HAProxy sample topology

HAProxy is open source proxy that can be used to enable high availability and load balancing for web applications. It was designed especially for high load projects so it is very fast and predictable, HAProxy is based on single-process model.

In this post I’ll describe sample setup of HAProxy: users’ requests are load balanced between two web servers Web1 and Web1, if one of them goes down then all the request are processed by alive server, once dead servers recovers load balancing enables again. See topology to the right.


HAProxy is included into repositories for major Linux distributions, so if you’re using Centos, Redhat or Fedora type the following command:

yum install haproxy

If you’re Ubuntu, Debian or Linux Mint user use this one instead:

apt-get install haproxy


As soon as HAProxy is installed it’s time to edit its configuration file, usually it’s placed in /etc/haproxy/haproxy.cfg.

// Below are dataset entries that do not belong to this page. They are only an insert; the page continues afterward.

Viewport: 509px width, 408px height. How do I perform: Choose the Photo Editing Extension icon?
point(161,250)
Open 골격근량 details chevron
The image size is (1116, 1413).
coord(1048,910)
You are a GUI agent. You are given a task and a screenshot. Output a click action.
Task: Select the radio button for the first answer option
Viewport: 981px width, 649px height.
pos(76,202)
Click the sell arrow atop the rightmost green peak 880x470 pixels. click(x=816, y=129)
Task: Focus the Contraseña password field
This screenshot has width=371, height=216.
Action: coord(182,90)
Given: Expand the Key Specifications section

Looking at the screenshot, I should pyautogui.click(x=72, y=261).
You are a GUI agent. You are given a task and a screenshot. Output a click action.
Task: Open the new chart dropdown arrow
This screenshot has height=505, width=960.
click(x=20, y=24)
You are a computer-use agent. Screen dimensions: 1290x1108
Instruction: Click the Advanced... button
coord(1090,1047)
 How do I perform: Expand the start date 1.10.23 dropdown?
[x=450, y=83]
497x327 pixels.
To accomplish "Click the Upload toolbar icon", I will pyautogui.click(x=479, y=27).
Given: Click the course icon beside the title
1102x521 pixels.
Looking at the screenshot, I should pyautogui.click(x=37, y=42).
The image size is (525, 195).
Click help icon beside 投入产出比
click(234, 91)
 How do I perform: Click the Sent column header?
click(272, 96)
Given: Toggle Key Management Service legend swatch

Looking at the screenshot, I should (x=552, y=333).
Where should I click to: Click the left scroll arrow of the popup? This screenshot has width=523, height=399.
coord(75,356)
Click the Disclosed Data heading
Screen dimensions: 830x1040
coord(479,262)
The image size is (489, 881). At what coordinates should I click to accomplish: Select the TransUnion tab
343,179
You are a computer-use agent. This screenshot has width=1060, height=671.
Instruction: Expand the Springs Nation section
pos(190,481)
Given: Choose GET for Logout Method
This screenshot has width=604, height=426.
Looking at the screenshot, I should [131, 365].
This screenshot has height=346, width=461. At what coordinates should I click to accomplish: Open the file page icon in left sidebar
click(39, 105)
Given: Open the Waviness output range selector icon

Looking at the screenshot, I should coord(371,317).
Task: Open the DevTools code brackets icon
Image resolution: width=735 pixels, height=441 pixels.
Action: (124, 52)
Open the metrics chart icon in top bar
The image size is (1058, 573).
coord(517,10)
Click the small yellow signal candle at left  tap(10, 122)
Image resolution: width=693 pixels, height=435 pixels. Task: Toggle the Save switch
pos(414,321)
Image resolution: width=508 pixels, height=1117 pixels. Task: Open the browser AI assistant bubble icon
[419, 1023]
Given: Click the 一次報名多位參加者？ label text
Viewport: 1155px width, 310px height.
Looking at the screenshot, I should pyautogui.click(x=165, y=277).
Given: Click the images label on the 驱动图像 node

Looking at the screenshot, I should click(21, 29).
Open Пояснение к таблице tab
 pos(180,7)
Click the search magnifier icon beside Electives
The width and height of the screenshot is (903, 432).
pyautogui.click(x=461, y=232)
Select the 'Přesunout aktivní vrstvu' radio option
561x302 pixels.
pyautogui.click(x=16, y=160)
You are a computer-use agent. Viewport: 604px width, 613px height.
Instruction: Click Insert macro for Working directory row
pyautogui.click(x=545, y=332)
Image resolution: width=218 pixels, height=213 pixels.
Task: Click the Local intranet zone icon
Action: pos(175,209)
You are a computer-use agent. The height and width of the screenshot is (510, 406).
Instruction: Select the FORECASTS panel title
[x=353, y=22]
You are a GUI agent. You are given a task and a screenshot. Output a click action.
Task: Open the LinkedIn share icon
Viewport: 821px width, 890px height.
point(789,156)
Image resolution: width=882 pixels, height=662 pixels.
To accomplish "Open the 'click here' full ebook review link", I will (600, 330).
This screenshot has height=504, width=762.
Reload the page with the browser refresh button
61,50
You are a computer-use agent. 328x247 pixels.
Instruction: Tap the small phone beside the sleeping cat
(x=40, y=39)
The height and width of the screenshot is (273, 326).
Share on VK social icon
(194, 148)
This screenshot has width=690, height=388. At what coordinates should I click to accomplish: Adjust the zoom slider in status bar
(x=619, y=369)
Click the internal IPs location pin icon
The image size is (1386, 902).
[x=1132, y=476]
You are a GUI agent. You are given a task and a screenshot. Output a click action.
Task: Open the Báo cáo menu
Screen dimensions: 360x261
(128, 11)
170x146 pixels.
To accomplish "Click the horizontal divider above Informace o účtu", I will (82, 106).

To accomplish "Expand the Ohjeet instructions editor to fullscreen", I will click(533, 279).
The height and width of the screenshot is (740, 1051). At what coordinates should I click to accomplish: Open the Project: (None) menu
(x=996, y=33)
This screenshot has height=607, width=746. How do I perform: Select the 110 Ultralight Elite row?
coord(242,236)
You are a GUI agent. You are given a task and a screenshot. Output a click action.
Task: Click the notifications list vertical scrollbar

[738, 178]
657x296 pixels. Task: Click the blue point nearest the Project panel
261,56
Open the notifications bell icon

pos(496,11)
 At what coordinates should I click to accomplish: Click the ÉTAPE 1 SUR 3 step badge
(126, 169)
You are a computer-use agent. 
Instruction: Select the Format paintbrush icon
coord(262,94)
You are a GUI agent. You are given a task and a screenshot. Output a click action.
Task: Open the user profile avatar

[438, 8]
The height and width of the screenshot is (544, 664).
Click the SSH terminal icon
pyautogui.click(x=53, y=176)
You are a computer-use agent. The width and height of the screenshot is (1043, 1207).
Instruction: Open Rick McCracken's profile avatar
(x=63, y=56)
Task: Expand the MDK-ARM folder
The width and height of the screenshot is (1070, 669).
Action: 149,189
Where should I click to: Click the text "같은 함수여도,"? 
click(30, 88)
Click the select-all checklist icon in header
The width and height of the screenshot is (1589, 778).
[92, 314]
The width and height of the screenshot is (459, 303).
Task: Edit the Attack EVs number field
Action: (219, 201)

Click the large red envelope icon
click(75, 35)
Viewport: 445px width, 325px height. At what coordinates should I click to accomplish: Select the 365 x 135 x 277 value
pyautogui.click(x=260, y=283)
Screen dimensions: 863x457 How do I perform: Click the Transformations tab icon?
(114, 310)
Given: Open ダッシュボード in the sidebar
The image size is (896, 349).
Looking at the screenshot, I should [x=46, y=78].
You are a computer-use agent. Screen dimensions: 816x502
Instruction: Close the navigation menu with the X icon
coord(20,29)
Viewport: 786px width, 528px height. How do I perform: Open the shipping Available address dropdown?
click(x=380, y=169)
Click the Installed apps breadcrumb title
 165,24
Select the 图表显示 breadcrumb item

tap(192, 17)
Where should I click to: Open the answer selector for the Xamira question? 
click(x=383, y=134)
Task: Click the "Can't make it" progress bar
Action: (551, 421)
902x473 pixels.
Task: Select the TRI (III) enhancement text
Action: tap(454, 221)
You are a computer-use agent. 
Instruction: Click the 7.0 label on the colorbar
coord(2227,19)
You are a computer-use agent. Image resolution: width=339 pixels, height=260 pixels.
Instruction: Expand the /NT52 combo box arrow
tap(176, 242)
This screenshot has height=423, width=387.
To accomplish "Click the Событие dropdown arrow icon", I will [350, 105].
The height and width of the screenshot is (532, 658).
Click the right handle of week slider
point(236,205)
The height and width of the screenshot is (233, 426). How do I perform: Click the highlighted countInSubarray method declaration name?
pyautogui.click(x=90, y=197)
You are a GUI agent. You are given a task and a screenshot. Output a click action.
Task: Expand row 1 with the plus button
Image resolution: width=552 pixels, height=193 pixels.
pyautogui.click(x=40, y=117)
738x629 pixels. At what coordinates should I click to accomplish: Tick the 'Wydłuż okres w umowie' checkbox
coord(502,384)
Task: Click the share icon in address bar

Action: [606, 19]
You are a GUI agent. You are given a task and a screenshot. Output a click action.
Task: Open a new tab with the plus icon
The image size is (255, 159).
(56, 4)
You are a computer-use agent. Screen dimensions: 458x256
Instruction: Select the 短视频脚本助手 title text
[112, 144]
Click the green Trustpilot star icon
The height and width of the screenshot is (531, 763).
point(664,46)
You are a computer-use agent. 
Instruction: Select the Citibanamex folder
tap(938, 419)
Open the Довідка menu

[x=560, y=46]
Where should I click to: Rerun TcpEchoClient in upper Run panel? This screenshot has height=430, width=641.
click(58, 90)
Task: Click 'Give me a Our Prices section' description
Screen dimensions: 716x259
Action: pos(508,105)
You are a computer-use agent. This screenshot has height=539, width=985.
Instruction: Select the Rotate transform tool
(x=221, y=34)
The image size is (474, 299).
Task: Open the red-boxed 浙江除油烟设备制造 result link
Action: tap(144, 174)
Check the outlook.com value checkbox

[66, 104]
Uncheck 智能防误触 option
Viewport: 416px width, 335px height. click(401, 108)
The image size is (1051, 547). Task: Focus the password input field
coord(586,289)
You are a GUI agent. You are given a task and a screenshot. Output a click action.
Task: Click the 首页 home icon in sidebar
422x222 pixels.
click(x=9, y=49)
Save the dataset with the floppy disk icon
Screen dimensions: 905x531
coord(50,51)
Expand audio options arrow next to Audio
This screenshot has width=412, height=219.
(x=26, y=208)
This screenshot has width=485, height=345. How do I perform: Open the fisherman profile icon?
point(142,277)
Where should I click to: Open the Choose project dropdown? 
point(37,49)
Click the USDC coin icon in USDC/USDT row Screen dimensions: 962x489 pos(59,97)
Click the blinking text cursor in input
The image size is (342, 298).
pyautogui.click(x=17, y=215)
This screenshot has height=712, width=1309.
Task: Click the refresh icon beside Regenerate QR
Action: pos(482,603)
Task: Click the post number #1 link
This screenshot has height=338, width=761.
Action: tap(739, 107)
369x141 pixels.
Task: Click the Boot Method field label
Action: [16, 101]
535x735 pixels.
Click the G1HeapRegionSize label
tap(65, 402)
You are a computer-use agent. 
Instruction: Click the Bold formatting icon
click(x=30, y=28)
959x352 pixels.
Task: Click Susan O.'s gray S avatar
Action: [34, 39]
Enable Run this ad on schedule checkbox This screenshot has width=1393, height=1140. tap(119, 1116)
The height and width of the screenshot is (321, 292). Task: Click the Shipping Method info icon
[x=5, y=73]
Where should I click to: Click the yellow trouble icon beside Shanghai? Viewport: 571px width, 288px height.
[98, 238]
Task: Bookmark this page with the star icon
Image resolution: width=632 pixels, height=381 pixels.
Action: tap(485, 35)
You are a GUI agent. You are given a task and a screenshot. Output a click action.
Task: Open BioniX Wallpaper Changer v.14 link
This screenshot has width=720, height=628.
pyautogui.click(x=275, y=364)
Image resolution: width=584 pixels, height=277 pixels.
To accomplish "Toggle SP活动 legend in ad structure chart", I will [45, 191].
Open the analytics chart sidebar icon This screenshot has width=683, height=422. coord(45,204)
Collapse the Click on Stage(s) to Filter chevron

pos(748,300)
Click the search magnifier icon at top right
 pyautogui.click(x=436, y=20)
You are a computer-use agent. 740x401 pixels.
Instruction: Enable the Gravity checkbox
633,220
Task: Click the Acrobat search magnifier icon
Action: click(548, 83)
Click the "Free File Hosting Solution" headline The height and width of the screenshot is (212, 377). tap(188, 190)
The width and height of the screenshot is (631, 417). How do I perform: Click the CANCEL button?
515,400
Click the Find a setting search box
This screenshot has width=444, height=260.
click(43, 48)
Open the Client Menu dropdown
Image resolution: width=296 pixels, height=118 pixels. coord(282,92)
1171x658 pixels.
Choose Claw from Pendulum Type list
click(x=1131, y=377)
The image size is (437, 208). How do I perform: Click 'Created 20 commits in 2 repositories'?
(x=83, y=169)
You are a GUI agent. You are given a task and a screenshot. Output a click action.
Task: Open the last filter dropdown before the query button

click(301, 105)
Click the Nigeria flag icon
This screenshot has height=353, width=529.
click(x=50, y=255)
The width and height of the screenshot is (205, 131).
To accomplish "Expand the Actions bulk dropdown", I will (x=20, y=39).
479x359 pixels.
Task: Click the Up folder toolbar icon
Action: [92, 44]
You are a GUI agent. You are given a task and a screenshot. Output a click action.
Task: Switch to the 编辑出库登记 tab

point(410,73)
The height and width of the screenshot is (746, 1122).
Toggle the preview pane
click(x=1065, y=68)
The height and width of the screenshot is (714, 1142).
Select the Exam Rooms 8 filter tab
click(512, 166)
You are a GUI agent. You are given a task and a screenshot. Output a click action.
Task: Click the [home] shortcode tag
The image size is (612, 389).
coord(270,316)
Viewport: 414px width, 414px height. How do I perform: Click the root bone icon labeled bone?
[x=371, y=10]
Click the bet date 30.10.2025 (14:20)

Official documentation for HAProxy 1.4 (stable) is here.

Here is configuration file to implement setup shown at the diagram and described above:

        user daemon
        group daemon
        log daemon
listen http
        mode http
        option tcplog
        log global
        option dontlognull
        balance roundrobin
        clitimeout 60000
        srvtimeout 60000
        contimeout 5000
        retries 3
        server web1 check
        server web2 check
        cookie web1 insert nocache
        cookie web2 insert nocache

Let’s stop on most important parts of this configuration file. Section global specifies user and group which will be used to run haproxy process (daemon in our example). Line daemon tells HAProxy to run in background, log daemon specifies syslog facility for sending logs from HAProxy.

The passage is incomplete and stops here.